We have a friend in common who is a well-known expert in social networking, and she's been into it way before Facebook. She coaches people in the techniques of "working a room," reading name tags, shaking hands, trading business cards.

(And yes, all you good people to whom I owe answers on LinkedIn and Facebook and whatever that other one was that I signed up for and really haven't gotten the hang of yet: I know you're out there. I do promise to get back to you!)

On the other hand, our networking is often digital in this age of technological self-reliance, when computer technology is supposedly within the grasp of us all.

At home we have to make sure that our computers talk to our routers and all the other gizmos they need to; away from home, we fret about "connectivity," whether at a coffee shop or other public place.

We're all, it seems, necessarily into both kinds of networking nowadays.

But the book in question, just to end the suspense, is on computer networking. And as I've worked on it, I've been reminded what a rich source of metaphor geekspeak is for situations in our "real," rather than virtual, lives.

For a start, there's "bandwidth." It's used broadly as a metaphor for capacity in a general sense: "Do you have the bandwidth to get to that this afternoon?" But more specifically, it's a great metaphor for the breadth and capacity of a channel between two people.
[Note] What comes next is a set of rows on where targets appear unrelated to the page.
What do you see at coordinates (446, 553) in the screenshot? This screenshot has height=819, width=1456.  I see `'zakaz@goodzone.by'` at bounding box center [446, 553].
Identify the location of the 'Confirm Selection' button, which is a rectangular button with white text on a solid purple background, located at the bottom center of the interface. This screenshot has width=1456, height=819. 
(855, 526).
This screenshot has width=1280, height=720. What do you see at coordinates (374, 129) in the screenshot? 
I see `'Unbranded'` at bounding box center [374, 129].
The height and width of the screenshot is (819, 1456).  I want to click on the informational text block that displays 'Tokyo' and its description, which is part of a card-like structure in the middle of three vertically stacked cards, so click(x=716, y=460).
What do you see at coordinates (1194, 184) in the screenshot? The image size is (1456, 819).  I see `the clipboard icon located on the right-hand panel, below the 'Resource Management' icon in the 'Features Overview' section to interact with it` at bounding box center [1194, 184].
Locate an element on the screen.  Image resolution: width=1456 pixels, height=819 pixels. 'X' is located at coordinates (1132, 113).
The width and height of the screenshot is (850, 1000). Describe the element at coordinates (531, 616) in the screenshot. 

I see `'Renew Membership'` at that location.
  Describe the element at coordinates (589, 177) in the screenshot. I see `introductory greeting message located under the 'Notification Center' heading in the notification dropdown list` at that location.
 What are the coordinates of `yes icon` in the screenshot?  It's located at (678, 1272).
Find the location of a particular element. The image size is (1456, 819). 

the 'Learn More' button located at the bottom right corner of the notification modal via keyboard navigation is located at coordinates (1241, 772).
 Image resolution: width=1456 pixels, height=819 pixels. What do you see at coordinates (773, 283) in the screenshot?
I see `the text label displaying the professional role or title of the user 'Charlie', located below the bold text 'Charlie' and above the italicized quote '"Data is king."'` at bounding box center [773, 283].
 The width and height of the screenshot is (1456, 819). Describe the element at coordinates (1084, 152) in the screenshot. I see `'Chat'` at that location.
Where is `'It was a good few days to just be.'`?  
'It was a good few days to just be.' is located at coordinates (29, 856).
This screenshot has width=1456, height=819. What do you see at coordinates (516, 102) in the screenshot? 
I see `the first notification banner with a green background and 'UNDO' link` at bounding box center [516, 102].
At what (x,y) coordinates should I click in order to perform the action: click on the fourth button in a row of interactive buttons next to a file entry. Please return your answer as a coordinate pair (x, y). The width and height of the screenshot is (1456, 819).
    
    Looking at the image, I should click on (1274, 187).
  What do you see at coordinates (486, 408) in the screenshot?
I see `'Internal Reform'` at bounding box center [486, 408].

Sometimes the two work together: "That message was too important to send by e-mail."

"Open shortest path first" sounds like a good life lesson, if not an actual law of physics, but capitalized – Open Shortest Path First – it turns out to be the formal name of a networking protocol.

I was amused to learn about the "Hot Standby Routing Protocol." It's "designed specifically," my author writes, "to support and provide network resilience" – to help a message cut a path through to its destination even if some of the network links are broken. But I can imagine a "hot standby" being a reference to that cute new guy you'd like to go to the dance with if you can get the message to him that your usual date is out of town that weekend.

Another term from the book that drew a chortle was "optimistic transmission," in which "the transmitting node assumes its transmissions will all be successful."

The idea that a mere gizmo can be optimistic is intriguing: Does hope spring eternal within microchips as well as human hearts?

And now that I'm onto the concept, I want to apply it to real life: If I try to convey a carefully framed constructive criticism and hope it will be received in the spirit in which it is given, is that an example of optimistic transmission?

"Global Load Balancing Protocol" sounds like an overstressed multitasker's fantasy come true. I don't really know what it means for a computer network. I don't need to know. I just love the name.